Special Needs Dad 365

Disability Changing Tables
I am not a political person by nature. My goal is to get things done. What I do appreciate is the process by which we enact laws and how individual citizens can create change in our communities especially when we come together around a cause.

As I was driving home from dropping Hailey off at school today, I heard a news piece on the radio about Florida state senator Lauren Book who had just introduced a bill to “Require the Florida Building Commission to incorporate into the Florida Building Code specified requirements and a certain exemption related to baby-changing tables, etc.”

After doing some research I found out this is how the effort started: For Book, a mother of twins, the issue is personal. She shared an anecdote with the committee, explaining that it led her to file the bill. “I was out to dinner with our six-month-old twins,” Book recalled before the committee. “They needed a change.” But when Book entered the restroom with a diaper bag — “ready to do battle” — she discovered the facility was missing a baby changing table. Book said she has since noticed the lack of a little one’s latrine is commonplace. “Unless we’re visiting a large establishment — like a mall or a stadium or a movie theatre — it’s very hard to find changing tables,” Book said. (Danny McAuliffe - “Florida Politics”)

What’s even harder to find is changing tables and rooms for kids and people who are disabled. It makes life difficult to go out in public as a family. We have had to change Livy on the floor in bathrooms and it is both physically challenging, dangerous for Livy, and gross. There was one instance where I went into a handicap stall in a public restroom and the toilet was clogged. I was literally nauseous at the thought of having to lay Livy on the floor next to that appalling mess so I chose to let her remain in her wet diaper, leave Allison and Hailey at the fundraiser we were attending, and take Livy home to get her cleaned up.

Other parts of the world are far ahead of the United States in this area. Living in the world of disabilities is hard enough. Ever wonder why you don’t see more disabled kids and adults in wheelchairs at restaurants or in stores? This is one reason. When families try to go out for a night together, it is a chore to satisfy even one of the most basic needs with a semblance of dignity.

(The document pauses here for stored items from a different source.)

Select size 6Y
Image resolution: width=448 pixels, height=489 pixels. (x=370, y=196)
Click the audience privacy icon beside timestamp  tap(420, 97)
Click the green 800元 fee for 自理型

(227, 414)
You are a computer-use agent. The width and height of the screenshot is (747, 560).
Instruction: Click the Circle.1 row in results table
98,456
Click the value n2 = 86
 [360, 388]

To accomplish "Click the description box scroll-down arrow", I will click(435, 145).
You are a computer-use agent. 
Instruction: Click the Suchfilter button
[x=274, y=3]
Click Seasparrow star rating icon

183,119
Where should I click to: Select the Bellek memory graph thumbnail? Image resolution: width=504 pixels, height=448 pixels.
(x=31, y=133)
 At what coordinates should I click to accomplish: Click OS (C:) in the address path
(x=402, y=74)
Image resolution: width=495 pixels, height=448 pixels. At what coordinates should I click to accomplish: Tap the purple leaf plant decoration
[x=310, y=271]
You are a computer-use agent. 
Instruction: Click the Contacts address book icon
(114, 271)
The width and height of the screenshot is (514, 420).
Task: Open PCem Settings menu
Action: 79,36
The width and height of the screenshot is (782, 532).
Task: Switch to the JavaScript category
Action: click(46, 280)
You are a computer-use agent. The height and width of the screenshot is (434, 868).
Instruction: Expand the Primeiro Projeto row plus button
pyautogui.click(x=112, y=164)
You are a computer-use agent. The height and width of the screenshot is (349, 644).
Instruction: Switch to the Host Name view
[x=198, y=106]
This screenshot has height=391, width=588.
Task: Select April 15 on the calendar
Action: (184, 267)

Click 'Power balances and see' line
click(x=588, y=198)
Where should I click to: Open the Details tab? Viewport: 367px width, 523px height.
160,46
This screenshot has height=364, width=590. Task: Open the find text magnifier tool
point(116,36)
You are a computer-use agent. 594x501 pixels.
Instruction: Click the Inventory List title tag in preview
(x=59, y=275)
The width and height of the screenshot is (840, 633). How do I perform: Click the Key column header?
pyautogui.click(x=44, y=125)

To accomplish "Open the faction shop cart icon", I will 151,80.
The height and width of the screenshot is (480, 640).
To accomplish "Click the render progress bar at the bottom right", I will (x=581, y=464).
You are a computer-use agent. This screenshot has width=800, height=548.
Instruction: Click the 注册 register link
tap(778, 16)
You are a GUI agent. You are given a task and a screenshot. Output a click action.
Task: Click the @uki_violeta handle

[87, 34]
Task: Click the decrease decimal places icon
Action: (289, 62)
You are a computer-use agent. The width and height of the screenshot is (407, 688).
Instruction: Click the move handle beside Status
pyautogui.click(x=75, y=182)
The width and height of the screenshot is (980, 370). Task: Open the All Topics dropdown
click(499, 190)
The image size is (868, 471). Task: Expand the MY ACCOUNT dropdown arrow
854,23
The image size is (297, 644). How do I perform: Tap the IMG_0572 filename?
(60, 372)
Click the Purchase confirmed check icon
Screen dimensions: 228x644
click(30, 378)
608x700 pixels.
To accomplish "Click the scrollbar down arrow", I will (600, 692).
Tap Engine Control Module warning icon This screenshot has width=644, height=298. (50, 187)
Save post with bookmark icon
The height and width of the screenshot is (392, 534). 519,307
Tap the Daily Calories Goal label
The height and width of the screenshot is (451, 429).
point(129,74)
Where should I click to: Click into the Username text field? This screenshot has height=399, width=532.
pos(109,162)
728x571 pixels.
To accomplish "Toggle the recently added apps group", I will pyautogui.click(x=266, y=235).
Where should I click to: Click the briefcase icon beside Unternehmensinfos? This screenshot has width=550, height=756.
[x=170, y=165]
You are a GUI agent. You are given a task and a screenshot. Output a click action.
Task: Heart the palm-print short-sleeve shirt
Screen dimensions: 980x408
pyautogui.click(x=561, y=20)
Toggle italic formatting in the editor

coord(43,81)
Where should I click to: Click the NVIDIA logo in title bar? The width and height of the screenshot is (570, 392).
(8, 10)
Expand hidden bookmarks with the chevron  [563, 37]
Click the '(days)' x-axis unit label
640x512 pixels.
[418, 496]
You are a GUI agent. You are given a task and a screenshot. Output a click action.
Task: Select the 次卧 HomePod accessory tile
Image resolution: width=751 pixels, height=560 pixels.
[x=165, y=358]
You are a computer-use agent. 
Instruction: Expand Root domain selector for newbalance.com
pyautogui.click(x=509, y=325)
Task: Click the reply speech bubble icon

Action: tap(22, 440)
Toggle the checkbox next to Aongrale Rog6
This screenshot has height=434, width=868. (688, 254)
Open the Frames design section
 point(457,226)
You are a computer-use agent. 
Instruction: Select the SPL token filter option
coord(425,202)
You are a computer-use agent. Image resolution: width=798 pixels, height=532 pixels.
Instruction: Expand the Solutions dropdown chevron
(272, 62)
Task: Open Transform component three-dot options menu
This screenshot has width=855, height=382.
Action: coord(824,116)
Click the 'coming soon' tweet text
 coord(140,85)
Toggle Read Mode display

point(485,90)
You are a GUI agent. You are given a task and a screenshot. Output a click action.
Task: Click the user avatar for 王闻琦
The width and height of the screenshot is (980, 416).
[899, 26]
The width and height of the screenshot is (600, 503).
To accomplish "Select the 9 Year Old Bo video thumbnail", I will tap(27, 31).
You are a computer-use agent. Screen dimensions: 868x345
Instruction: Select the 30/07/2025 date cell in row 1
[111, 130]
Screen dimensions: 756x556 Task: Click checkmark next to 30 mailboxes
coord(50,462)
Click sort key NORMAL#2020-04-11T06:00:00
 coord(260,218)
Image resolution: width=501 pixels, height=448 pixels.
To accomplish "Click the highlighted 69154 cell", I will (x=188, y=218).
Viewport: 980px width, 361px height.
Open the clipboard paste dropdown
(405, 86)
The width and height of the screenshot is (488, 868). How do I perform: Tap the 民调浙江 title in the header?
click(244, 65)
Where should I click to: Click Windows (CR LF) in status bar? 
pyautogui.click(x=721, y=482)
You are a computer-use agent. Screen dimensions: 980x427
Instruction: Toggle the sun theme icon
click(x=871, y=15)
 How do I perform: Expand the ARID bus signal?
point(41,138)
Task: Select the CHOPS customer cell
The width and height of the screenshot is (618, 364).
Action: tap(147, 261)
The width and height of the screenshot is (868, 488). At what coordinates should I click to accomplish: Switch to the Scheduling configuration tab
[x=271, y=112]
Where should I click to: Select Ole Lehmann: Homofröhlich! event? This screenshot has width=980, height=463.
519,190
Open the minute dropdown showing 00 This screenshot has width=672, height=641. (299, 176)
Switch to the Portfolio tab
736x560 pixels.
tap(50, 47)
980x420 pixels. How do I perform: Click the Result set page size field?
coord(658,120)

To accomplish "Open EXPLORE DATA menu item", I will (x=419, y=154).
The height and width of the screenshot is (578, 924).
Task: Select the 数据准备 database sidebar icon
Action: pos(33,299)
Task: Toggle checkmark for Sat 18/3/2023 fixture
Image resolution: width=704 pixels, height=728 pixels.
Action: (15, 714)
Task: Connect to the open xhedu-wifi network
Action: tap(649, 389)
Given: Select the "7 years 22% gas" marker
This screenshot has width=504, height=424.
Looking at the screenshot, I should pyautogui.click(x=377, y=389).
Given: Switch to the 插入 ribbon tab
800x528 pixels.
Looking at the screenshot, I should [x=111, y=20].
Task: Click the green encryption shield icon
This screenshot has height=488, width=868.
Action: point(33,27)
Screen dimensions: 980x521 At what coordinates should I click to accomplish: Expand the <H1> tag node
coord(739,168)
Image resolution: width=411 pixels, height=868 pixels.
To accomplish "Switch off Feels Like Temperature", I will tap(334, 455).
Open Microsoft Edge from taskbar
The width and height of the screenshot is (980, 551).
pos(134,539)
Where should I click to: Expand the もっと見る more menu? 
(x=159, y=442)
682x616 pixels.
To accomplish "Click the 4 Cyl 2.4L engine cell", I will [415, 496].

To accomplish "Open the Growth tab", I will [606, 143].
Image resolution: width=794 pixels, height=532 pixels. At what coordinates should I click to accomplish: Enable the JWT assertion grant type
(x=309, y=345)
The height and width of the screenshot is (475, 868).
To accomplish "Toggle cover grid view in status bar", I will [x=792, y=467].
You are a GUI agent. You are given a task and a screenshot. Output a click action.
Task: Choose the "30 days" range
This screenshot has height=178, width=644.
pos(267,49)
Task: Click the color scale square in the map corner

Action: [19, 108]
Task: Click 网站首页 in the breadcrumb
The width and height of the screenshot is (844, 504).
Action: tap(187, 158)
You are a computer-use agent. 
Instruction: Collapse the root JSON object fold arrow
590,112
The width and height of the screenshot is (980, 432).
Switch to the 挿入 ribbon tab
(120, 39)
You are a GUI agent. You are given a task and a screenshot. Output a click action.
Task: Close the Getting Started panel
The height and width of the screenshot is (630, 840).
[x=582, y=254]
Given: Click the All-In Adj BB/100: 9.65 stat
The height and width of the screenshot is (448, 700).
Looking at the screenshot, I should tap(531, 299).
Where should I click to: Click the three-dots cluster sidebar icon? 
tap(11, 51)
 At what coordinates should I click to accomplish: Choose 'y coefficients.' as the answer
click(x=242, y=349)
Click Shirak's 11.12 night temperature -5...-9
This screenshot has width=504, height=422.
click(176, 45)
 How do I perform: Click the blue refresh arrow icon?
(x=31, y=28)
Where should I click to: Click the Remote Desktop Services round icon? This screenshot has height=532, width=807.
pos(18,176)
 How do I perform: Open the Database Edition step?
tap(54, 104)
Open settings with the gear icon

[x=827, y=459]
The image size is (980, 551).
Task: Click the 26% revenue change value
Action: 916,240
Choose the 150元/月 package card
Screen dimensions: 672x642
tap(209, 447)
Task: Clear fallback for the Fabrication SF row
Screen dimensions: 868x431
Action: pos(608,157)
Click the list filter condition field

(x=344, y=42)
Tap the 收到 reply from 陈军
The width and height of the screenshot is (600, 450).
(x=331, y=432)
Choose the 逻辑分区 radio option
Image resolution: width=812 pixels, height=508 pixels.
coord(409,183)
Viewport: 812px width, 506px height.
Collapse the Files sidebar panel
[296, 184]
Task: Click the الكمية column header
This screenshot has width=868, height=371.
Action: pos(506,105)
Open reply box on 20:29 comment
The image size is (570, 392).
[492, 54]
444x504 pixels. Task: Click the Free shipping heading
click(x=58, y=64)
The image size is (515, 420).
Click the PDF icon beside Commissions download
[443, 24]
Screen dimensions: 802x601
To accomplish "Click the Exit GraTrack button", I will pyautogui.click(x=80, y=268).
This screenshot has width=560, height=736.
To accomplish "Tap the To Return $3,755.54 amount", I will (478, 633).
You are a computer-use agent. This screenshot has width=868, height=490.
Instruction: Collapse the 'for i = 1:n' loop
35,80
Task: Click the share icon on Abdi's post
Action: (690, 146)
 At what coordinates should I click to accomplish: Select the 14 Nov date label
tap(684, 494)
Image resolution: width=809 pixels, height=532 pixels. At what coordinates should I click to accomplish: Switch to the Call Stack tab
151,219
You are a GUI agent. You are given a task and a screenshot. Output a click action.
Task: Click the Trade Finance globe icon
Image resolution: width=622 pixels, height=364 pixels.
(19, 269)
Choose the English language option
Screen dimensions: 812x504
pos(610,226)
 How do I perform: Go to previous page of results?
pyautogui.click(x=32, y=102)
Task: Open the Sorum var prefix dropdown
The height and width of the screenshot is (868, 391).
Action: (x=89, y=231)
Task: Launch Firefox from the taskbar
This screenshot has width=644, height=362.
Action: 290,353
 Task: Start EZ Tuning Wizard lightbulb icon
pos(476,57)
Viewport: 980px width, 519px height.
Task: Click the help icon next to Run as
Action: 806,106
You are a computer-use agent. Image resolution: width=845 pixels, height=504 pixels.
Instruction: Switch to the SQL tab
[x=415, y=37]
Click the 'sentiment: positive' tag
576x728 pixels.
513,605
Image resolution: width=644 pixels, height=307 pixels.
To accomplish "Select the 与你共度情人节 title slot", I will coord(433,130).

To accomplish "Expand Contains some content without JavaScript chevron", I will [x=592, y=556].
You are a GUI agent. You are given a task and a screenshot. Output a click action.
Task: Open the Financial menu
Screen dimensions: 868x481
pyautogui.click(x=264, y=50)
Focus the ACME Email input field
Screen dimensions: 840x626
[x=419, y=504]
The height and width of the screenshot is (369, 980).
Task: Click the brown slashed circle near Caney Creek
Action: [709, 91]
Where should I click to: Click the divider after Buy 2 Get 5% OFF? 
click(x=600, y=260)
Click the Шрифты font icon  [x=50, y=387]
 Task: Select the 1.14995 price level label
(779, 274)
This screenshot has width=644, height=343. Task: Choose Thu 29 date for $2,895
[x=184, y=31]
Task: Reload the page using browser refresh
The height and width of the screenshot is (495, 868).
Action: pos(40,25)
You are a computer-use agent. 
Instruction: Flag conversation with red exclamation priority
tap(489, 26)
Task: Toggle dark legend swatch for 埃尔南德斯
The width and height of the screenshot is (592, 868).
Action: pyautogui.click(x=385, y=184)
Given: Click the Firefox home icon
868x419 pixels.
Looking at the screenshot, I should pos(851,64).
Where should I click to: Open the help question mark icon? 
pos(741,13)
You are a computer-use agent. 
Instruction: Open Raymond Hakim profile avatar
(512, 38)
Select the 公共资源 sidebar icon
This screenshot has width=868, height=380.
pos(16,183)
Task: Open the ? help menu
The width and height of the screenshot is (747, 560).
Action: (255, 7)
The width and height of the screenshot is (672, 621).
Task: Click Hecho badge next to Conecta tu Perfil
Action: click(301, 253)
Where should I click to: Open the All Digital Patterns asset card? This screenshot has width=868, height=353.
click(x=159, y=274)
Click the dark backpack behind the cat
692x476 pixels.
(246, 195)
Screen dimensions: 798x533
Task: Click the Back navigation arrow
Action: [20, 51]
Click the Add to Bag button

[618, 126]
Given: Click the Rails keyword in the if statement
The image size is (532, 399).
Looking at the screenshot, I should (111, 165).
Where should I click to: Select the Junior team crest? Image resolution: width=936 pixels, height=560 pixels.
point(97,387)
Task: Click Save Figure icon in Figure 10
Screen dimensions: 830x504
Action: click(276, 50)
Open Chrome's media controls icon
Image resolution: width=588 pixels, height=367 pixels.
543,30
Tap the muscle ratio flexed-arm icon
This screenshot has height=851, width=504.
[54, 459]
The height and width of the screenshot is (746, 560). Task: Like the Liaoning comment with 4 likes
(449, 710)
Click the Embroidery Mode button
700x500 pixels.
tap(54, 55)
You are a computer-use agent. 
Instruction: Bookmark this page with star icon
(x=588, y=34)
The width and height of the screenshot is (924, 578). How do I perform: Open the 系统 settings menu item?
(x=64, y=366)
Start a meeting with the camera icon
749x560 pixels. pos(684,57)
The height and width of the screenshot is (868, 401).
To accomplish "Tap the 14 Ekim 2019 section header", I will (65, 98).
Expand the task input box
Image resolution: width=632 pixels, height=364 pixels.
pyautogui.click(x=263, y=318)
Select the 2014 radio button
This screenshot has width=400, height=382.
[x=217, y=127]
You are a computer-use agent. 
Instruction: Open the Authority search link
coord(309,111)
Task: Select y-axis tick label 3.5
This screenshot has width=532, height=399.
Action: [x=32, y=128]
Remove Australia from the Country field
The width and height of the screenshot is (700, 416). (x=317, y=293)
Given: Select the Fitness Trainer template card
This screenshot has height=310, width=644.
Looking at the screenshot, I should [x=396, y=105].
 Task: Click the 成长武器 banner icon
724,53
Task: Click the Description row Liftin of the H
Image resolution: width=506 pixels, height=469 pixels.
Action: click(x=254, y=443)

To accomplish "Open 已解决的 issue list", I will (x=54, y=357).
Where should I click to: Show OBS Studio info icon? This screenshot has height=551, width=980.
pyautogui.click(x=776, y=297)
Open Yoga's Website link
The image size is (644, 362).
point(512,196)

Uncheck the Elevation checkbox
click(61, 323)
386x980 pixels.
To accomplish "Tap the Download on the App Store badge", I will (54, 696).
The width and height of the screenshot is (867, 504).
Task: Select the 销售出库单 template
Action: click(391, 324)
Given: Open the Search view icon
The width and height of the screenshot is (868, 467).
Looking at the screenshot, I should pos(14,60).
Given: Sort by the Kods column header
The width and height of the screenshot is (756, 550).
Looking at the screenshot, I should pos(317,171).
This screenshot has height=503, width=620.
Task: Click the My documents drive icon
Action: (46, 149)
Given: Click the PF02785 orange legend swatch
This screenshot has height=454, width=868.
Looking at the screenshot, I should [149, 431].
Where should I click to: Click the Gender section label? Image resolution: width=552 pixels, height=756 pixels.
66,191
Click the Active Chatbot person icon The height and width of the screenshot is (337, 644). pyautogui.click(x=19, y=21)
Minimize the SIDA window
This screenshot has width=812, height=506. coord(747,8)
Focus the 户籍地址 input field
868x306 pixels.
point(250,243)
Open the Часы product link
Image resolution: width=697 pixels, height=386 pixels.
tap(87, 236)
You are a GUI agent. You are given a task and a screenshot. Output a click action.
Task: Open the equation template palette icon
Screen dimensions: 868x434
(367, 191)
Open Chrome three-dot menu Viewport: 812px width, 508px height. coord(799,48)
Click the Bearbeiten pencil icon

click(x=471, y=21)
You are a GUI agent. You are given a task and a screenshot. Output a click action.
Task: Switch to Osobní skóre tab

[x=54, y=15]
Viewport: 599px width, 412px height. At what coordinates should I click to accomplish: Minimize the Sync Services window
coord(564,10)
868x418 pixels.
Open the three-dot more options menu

Senator Book is the mother of twins so our families already have something in common. She also started Lauren's Kids in Florida which is an organization that educates adults and children about sexual abuse prevention through in-school curricula, awareness campaigns and speaking engagements around the country and the world. She wants to change the world and believes, as my family does, that we all have the power to do so. If you happen to read this, Senator, I would love to have a conversation.